*** Materials provided ***

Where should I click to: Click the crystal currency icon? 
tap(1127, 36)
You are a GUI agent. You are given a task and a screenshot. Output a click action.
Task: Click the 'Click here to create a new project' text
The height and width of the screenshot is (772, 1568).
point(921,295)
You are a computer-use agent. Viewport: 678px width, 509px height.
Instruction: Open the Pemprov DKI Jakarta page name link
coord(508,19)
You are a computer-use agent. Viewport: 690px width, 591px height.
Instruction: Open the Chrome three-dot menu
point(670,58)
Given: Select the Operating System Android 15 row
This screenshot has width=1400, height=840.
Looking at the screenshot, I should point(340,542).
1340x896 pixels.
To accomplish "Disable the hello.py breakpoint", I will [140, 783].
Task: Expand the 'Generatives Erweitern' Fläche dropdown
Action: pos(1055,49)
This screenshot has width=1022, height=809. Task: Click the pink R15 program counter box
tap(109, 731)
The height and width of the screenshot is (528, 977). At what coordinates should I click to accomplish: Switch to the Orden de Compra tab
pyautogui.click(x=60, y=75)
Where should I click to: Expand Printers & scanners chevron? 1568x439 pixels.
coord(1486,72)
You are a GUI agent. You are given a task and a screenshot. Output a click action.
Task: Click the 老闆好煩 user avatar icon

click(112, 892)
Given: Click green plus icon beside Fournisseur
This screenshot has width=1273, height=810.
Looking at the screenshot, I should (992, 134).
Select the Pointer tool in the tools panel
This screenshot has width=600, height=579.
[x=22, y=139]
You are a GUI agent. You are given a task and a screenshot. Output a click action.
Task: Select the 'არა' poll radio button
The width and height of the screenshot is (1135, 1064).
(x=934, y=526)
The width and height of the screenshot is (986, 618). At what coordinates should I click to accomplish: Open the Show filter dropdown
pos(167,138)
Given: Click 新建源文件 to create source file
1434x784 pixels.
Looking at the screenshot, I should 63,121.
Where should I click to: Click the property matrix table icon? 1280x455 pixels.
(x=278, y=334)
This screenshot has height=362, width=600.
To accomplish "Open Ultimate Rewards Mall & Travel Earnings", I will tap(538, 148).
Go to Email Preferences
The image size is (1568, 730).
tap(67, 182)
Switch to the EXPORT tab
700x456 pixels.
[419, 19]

***

Requirements → Copy these entries down line for line, changing nothing.

The answer →
Where should I click to: Click the crystal currency icon? 
tap(1127, 36)
You are a GUI agent. You are given a task and a screenshot. Output a click action.
Task: Click the 'Click here to create a new project' text
The height and width of the screenshot is (772, 1568).
point(921,295)
You are a computer-use agent. Viewport: 678px width, 509px height.
Instruction: Open the Pemprov DKI Jakarta page name link
coord(508,19)
You are a computer-use agent. Viewport: 690px width, 591px height.
Instruction: Open the Chrome three-dot menu
point(670,58)
Given: Select the Operating System Android 15 row
This screenshot has width=1400, height=840.
Looking at the screenshot, I should point(340,542).
1340x896 pixels.
To accomplish "Disable the hello.py breakpoint", I will [140, 783].
Task: Expand the 'Generatives Erweitern' Fläche dropdown
Action: pos(1055,49)
This screenshot has width=1022, height=809. Task: Click the pink R15 program counter box
tap(109, 731)
The height and width of the screenshot is (528, 977). At what coordinates should I click to accomplish: Switch to the Orden de Compra tab
pyautogui.click(x=60, y=75)
Where should I click to: Expand Printers & scanners chevron? 1568x439 pixels.
coord(1486,72)
You are a GUI agent. You are given a task and a screenshot. Output a click action.
Task: Click the 老闆好煩 user avatar icon

click(112, 892)
Given: Click green plus icon beside Fournisseur
This screenshot has width=1273, height=810.
Looking at the screenshot, I should (992, 134).
Select the Pointer tool in the tools panel
This screenshot has width=600, height=579.
[x=22, y=139]
You are a GUI agent. You are given a task and a screenshot. Output a click action.
Task: Select the 'არა' poll radio button
The width and height of the screenshot is (1135, 1064).
(x=934, y=526)
The width and height of the screenshot is (986, 618). At what coordinates should I click to accomplish: Open the Show filter dropdown
pos(167,138)
Given: Click 新建源文件 to create source file
1434x784 pixels.
Looking at the screenshot, I should 63,121.
Where should I click to: Click the property matrix table icon? 1280x455 pixels.
(x=278, y=334)
This screenshot has height=362, width=600.
To accomplish "Open Ultimate Rewards Mall & Travel Earnings", I will tap(538, 148).
Go to Email Preferences
The image size is (1568, 730).
tap(67, 182)
Switch to the EXPORT tab
700x456 pixels.
[419, 19]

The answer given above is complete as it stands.